I don’t know what the next creative idea will be – either for Vermont farmers, or any other demographic in dire straits. I do know that we have to find ways to encourage this sort of creativity, but we need to be smarter (and less dogmatic) about it – and that means not only challenging what we may see as a hostile system or status quo, but challenging our own easy assumptions and ofttimes-seductively-simple solutions as well.
John,
Thank you for bearing the responsibility for reporting this terrible news, and for showing respect to a great Vermonter, Anthony Polina. I do not know Anthony well, but he has helped me appreciate local food production like no one else. He is so liberal, he scares me. He sounds communist when he talks about labor unions. But, sort of like the shock of hearing Bernie Sanders for the first time, Anothony has a way of growing on me and making sense at my deepest levels. My family calls me communist, so I guess you can see my problem.
WE NEED TO MAKE VERMONT BETTER
There is only one thing we can do that matters about the failure of the Vermont Milk Company. We can keep doing our best to make a difference in Vermont, improving the qualify of our democracy and creative economy, now under siege by a certain small group I will not name, except to say it is led by James H. Douglas. We must oust that man. The phrase has been used, but it stands like new: “failure is not an option.”
PUBLIC COMMUNICATIONS MAKING VERMONT BETTER
You have been running an important front in public communication relatively alone for awhile now. You have set a great example for those of us new to the game.
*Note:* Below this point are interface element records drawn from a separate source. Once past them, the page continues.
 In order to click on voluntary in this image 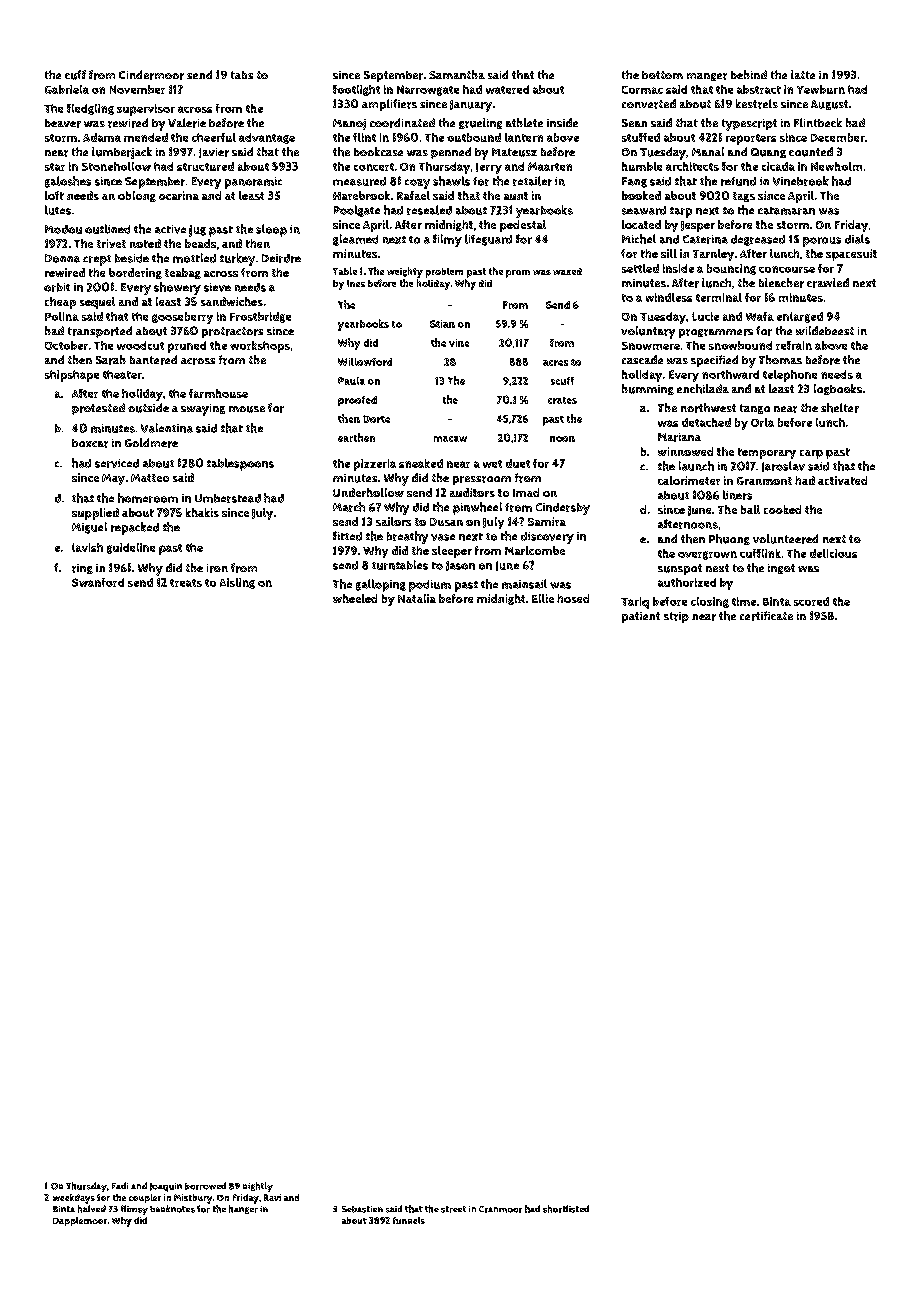, I will do `click(648, 332)`.
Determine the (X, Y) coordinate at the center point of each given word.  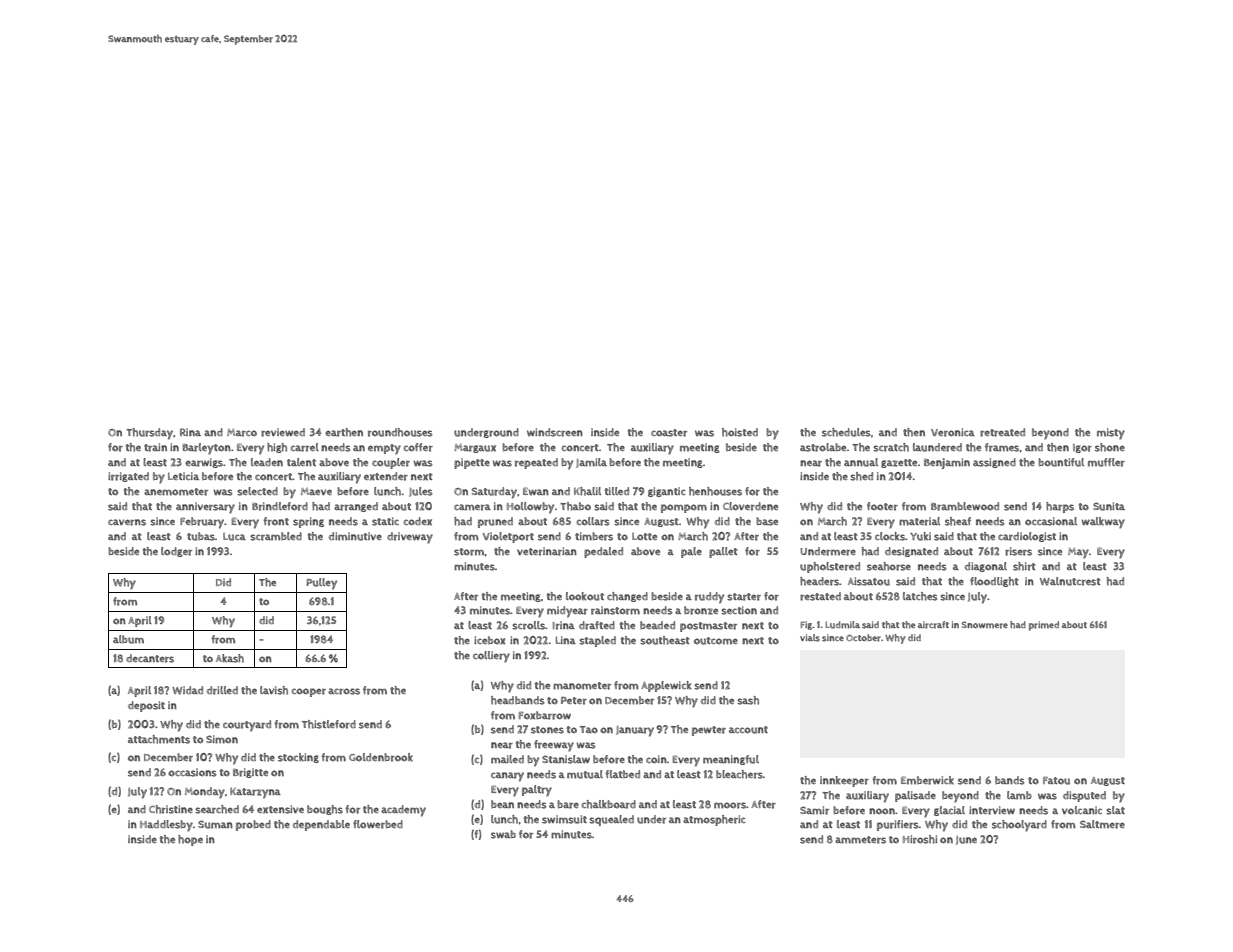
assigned (994, 463)
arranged (356, 507)
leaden (267, 462)
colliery (491, 657)
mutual (585, 774)
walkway (1103, 523)
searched (217, 809)
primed (1044, 626)
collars (593, 521)
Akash (230, 658)
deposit (146, 706)
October (863, 638)
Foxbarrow (545, 715)
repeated (536, 463)
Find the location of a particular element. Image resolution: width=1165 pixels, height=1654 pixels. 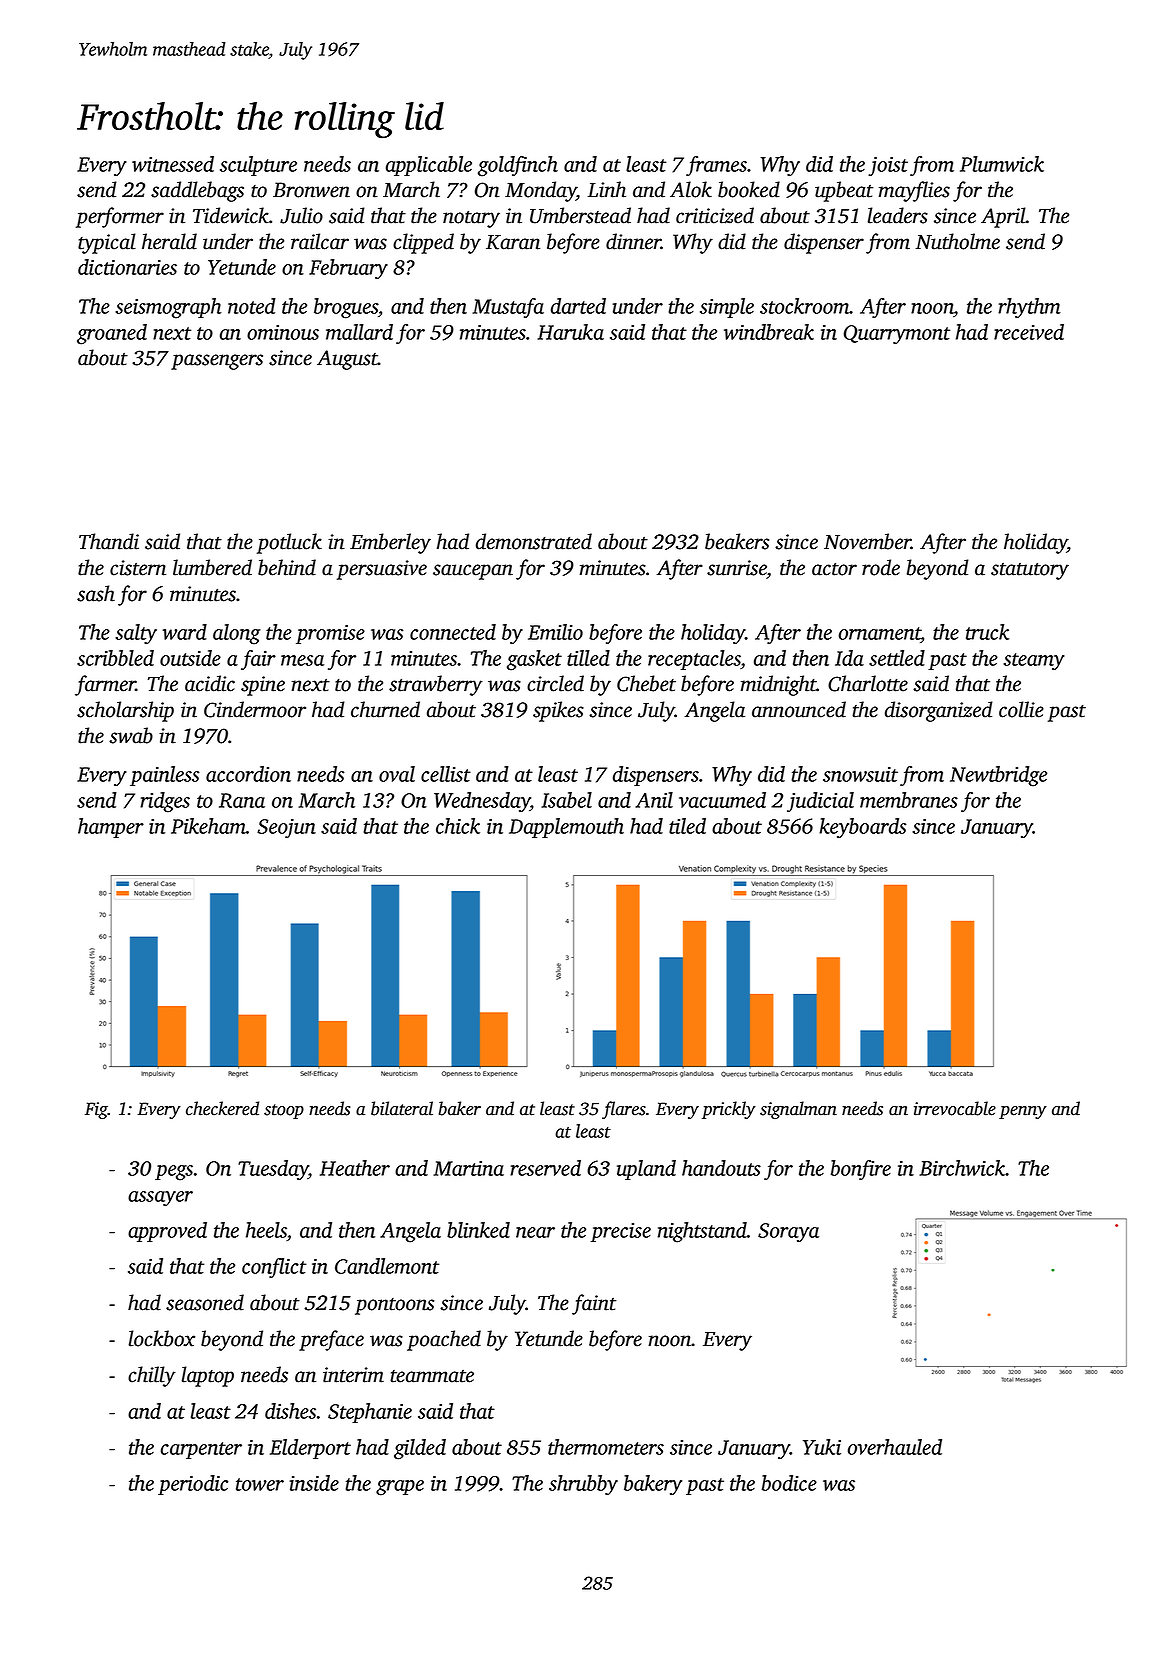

It might feel like we are in a state that has lost its creative spark. It is unfortunate that Richard M. Nixon’s should be the one to have scooped the phrase, “silent majority.” Except for occasional elections, the majority of Vermonters are silent. Hard to see creative spark in silence.
But oh those elections, they mean everything! How about those 2006 US Congressional elections, where Karl Rove condescendingly declared possession of “THE math” of the polls, as if the rest of us were too dim to grasp? Look what happened, and now our country is on a better path since, actually working our way through the banking collapse, instead of theorizing why we should do nothing.
2010 VERMONT ELECTION DETERMINES PATH FOR NEXT 10 YEARS
In Vermont, only about once every 10 years do we have a chance to select a new governor. I will save my comments on James H. Douglas for another time. For now, I will stick with thanking you for bearing the grievous burden of documenting the demise of the Vermont Milk Company. The silver lining is it gives us a failure to make our successes all the more important and gratifying when they come.
PROMOTING CREATIVITY IN VERMONT
I am not talking about the arts. I am talking about a creative democracy, one that works better than what was possible when our founding fathers worked out the basic principles, before the days of modern instant communications. Of course our democratic processes should be redesigned to take advantage of these decision-improving devices.
For what it is worth, I predict big success for the creative kind of Vermont you and I happen to want, come November 2010. My confidence comes from knowing writing like yours is what the silent majority of Vermonters is looking for. I think we can spread the word even better, and let people know this information spells “get a new governor.”
If that makes you uncomfortable, recheck the end of your diary starter: “challenging our own easy assumptions and ofttimes-seductively-simple solutions as well.” If we are comfortable for long, we know we are doing the wrong thing. π
Looking forward, to an extent, to your creative criticism. π
Best regards,
Dan
interesting article
http://www.grist.org/article/s…
Vt Milk Co makes a really good contribution here. And they make good yogurt and ice cream, too.